(Records from a dataset)

==================================================

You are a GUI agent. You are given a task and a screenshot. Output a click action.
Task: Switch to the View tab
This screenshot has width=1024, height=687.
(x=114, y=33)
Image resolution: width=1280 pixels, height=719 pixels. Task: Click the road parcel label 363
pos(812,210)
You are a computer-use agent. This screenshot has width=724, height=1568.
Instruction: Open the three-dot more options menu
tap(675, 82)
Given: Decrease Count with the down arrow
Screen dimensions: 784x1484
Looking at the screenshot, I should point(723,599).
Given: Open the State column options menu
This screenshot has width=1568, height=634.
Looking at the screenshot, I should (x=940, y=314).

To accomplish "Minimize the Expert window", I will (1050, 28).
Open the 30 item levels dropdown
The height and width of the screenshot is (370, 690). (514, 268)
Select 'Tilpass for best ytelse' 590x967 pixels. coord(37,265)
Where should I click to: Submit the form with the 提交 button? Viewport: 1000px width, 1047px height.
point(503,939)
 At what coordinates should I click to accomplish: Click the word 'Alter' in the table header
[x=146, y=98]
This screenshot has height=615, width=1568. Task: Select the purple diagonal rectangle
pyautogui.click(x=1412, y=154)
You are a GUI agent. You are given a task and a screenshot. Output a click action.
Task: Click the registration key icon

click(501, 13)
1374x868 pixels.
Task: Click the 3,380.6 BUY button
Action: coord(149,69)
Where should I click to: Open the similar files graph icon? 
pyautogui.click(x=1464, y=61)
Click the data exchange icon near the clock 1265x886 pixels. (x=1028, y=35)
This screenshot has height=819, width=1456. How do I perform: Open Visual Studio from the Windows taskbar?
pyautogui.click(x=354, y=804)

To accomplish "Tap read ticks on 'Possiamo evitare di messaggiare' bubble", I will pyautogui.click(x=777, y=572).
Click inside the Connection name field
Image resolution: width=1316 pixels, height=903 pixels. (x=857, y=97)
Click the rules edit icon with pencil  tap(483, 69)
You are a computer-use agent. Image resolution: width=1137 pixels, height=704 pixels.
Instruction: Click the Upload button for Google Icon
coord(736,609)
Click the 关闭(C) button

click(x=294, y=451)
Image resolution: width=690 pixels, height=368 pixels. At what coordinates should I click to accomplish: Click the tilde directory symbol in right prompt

==================================================

• **SHORT EXERCISE**: Update the records above so that each "GUI agent" becomes "screen assistant", and leave all other text unchanged.

• **EXERCISE RESPONSE**:
You are a screen assistant. You are given a task and a screenshot. Output a click action.
Task: Switch to the View tab
This screenshot has width=1024, height=687.
(x=114, y=33)
Image resolution: width=1280 pixels, height=719 pixels. Task: Click the road parcel label 363
pos(812,210)
You are a computer-use agent. This screenshot has width=724, height=1568.
Instruction: Open the three-dot more options menu
tap(675, 82)
Given: Decrease Count with the down arrow
Screen dimensions: 784x1484
Looking at the screenshot, I should point(723,599).
Given: Open the State column options menu
This screenshot has width=1568, height=634.
Looking at the screenshot, I should (x=940, y=314).

To accomplish "Minimize the Expert window", I will (1050, 28).
Open the 30 item levels dropdown
The height and width of the screenshot is (370, 690). (514, 268)
Select 'Tilpass for best ytelse' 590x967 pixels. coord(37,265)
Where should I click to: Submit the form with the 提交 button? Viewport: 1000px width, 1047px height.
point(503,939)
 At what coordinates should I click to accomplish: Click the word 'Alter' in the table header
[x=146, y=98]
This screenshot has height=615, width=1568. Task: Select the purple diagonal rectangle
pyautogui.click(x=1412, y=154)
You are a screen assistant. You are given a task and a screenshot. Output a click action.
Task: Click the registration key icon

click(501, 13)
1374x868 pixels.
Task: Click the 3,380.6 BUY button
Action: coord(149,69)
Where should I click to: Open the similar files graph icon? 
pyautogui.click(x=1464, y=61)
Click the data exchange icon near the clock 1265x886 pixels. (x=1028, y=35)
This screenshot has height=819, width=1456. How do I perform: Open Visual Studio from the Windows taskbar?
pyautogui.click(x=354, y=804)

To accomplish "Tap read ticks on 'Possiamo evitare di messaggiare' bubble", I will pyautogui.click(x=777, y=572).
Click inside the Connection name field
Image resolution: width=1316 pixels, height=903 pixels. (x=857, y=97)
Click the rules edit icon with pencil  tap(483, 69)
You are a computer-use agent. Image resolution: width=1137 pixels, height=704 pixels.
Instruction: Click the Upload button for Google Icon
coord(736,609)
Click the 关闭(C) button

click(x=294, y=451)
Image resolution: width=690 pixels, height=368 pixels. At what coordinates should I click to accomplish: Click the tilde directory symbol in right prompt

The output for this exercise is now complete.